There are two different modules able to perform NE recognition. They can be instantiated directly, or via a wrapper that will create the right module depending on the configuration file.
The API for the wrapper is the following:
class WINDLL ner { public: /// Constructor ner(const std::wstring &); /// Destructor ~ner(); /// analyze given sentence void analyze(sentence &) const; /// analyze given sentences void analyze(std::list<sentence> &) const; /// analyze sentence, return analyzed copy sentence analyze(const sentence &) const; /// analyze sentences, return analyzed copy std::list<sentence> analyze(const std::list<sentence> &) const; };
The parameter to the constructor is the absolute name of a
configuration file, which must contain the desired module type
(basic
or bio
) in a line enclosed by the tags
<Type>
and </Type>
.
The rest of the file must contain the configuration options specific for the selected NER type, described below.

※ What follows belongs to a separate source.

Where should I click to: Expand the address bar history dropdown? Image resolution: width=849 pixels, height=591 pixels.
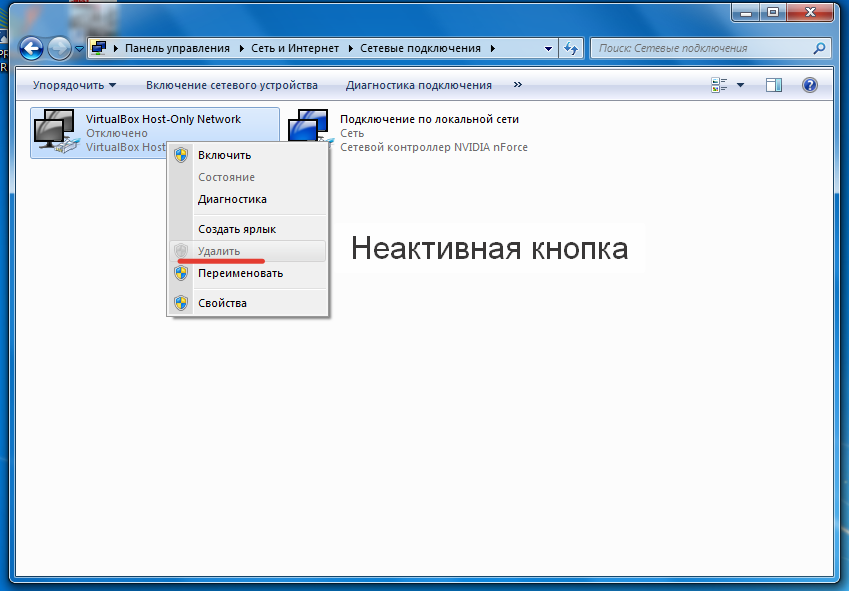coord(548,48)
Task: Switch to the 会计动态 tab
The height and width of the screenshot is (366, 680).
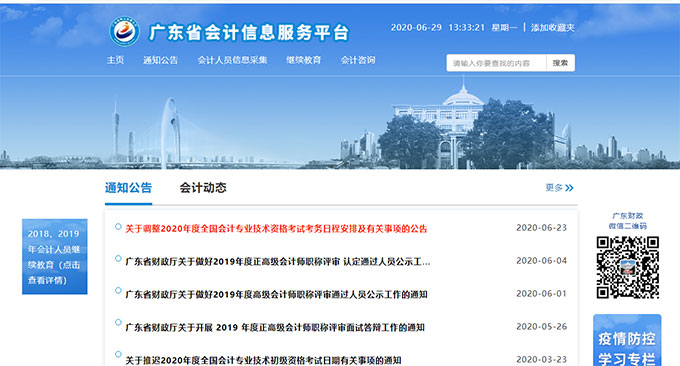Action: [x=203, y=188]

The basic module is simple and fast, and easy to adapt for use in new languages, provided capitalization is the basic clue for NE detection in the target language. The estimated performance of this module is about 85% correctly recognized named entities.
The bio module, is based on machine learning algorithms. It has a higher precision (over 90%), but it is remarkably slower than basic, and adaptation to new languages requires a training corpus plus some feature engineering.